■ **DIRECTION**: Shift every coordinate up by 13 in each line of the material, from the line containing "Publications (120, 97)" down to the line containing "BHS Position Statement (58, 2409)", and write those lines out again in full.

■ **STORED DATA**:
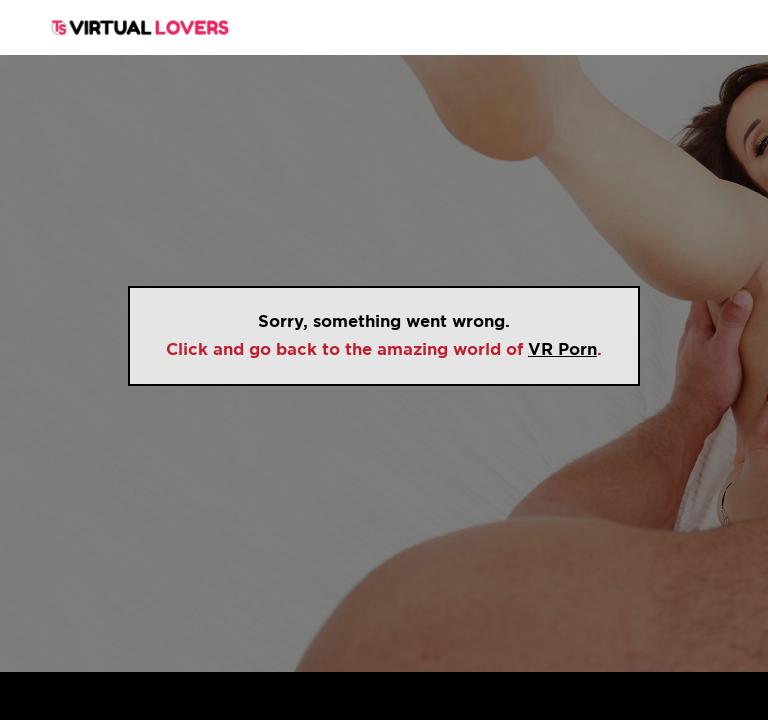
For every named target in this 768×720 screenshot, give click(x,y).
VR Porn (562, 349)
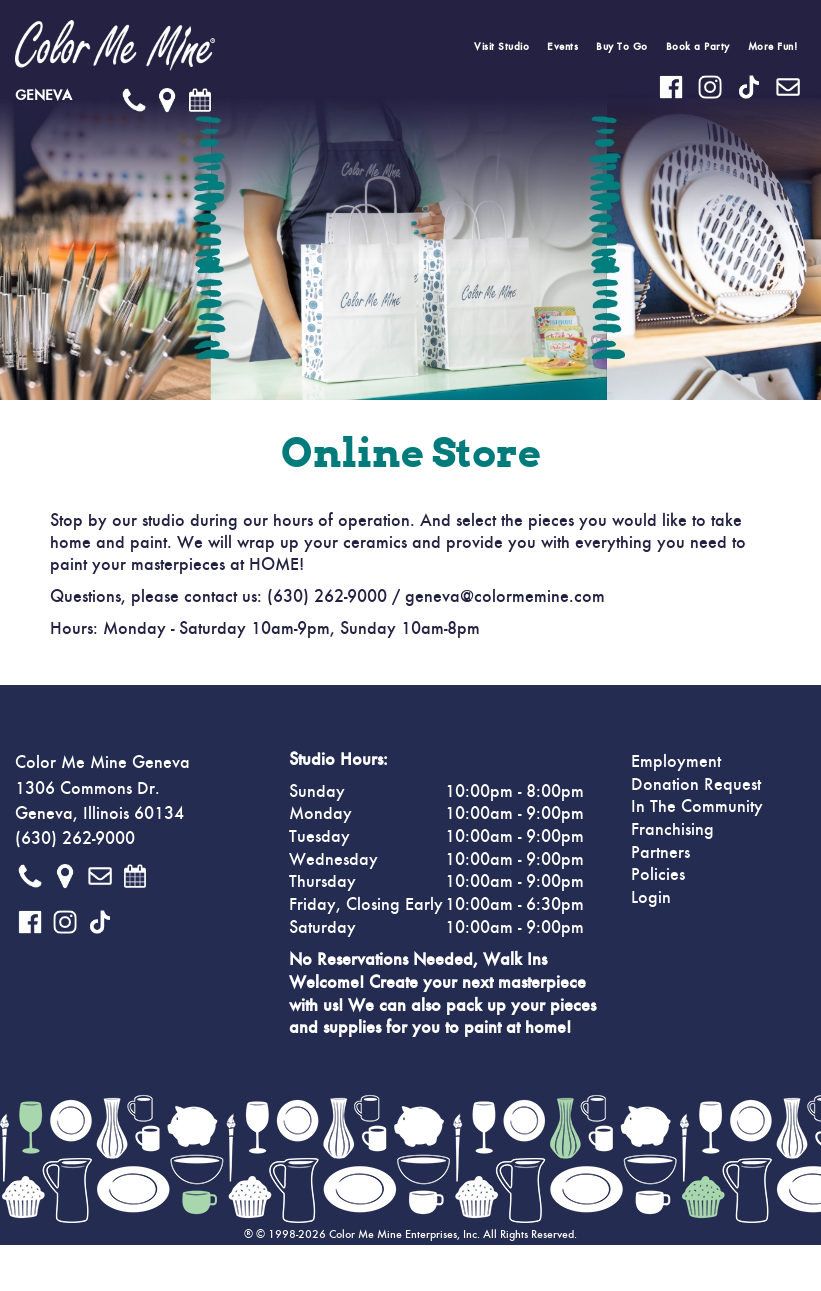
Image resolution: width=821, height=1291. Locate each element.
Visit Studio (501, 46)
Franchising (672, 830)
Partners (660, 853)
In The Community (697, 807)
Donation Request (696, 785)
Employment (676, 762)
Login (651, 898)
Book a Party (698, 46)
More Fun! (773, 46)
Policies (658, 875)
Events (562, 46)
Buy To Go (622, 46)
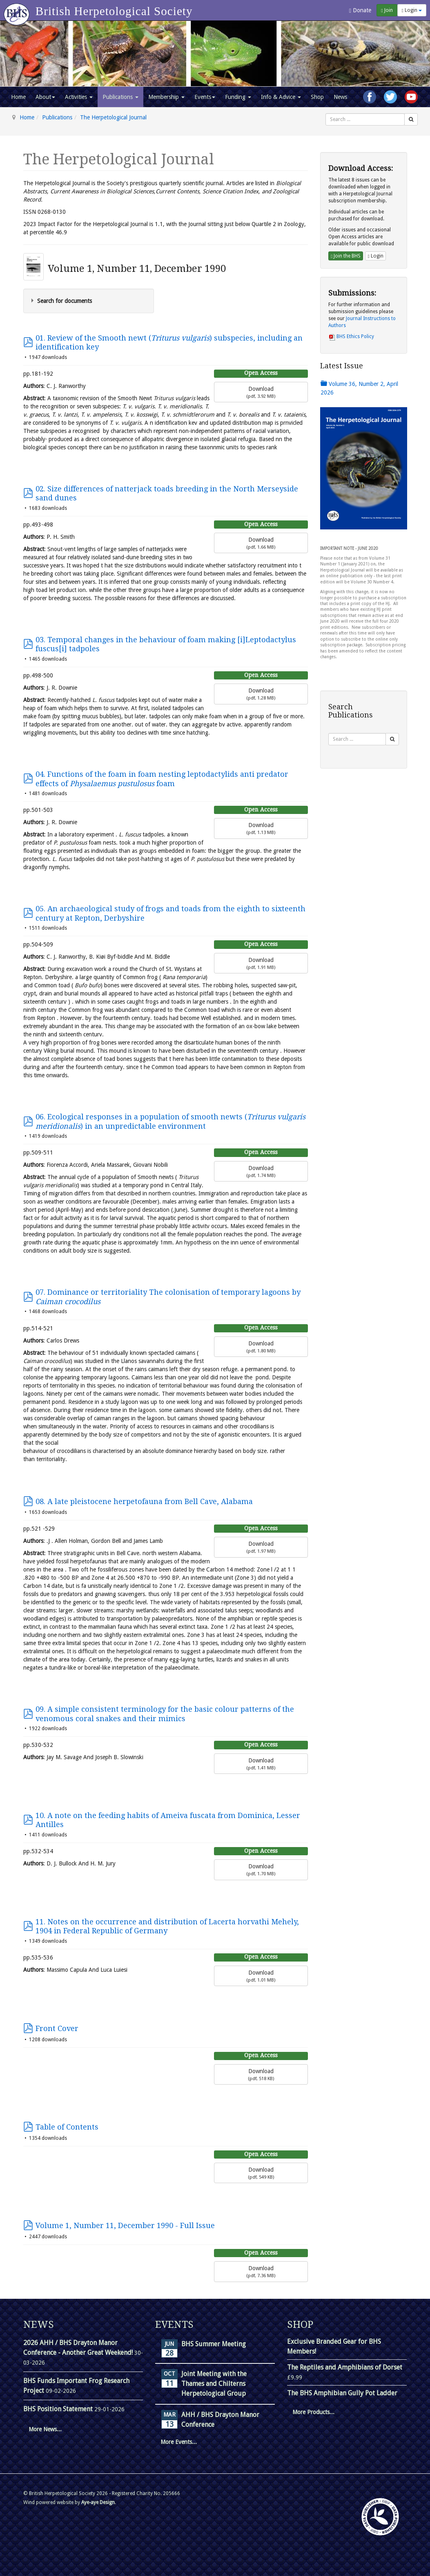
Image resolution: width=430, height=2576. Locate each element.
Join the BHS (346, 256)
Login (412, 10)
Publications (120, 97)
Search (325, 113)
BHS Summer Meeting (213, 2344)
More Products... (313, 2412)
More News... (45, 2429)
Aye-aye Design (98, 2502)
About (45, 97)
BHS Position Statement (58, 2409)
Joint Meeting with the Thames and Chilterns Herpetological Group (214, 2383)
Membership (166, 97)
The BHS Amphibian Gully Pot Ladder (342, 2393)
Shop (317, 97)
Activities (79, 97)
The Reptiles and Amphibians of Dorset (344, 2367)
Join (386, 10)
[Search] (411, 119)
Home (18, 97)
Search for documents (64, 301)
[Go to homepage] (18, 10)
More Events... (178, 2442)
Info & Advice (281, 97)
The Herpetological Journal (113, 117)
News (340, 97)
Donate (360, 10)
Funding (238, 97)
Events (204, 97)
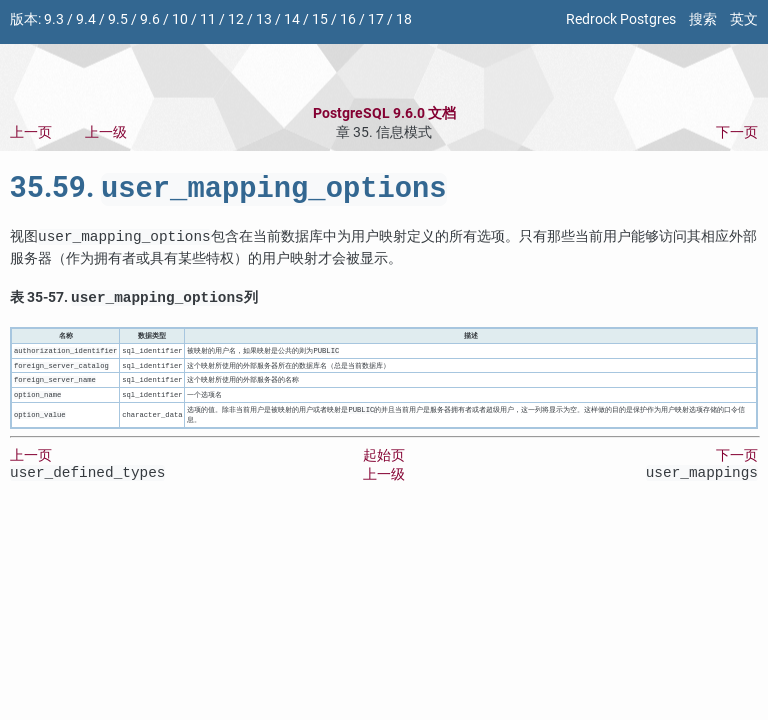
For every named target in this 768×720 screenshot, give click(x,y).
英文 (744, 19)
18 (404, 19)
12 (236, 19)
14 (292, 19)
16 (348, 19)
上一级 (106, 132)
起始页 (384, 460)
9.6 (150, 19)
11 (208, 19)
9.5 (118, 19)
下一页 (737, 132)
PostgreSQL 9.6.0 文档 (384, 113)
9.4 (86, 19)
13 (264, 19)
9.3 (54, 19)
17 (376, 19)
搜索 (703, 19)
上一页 (31, 132)
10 (180, 19)
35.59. (228, 191)
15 (320, 19)
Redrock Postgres (621, 19)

■ **THE ANSWER**:
Publications (133, 110)
Search (338, 126)
BHS Summer Meeting (226, 2357)
More Products... (326, 2425)
More News... (58, 2442)
Aye-aye Design (111, 2515)
About (58, 110)
BHS Position Statement (71, 2422)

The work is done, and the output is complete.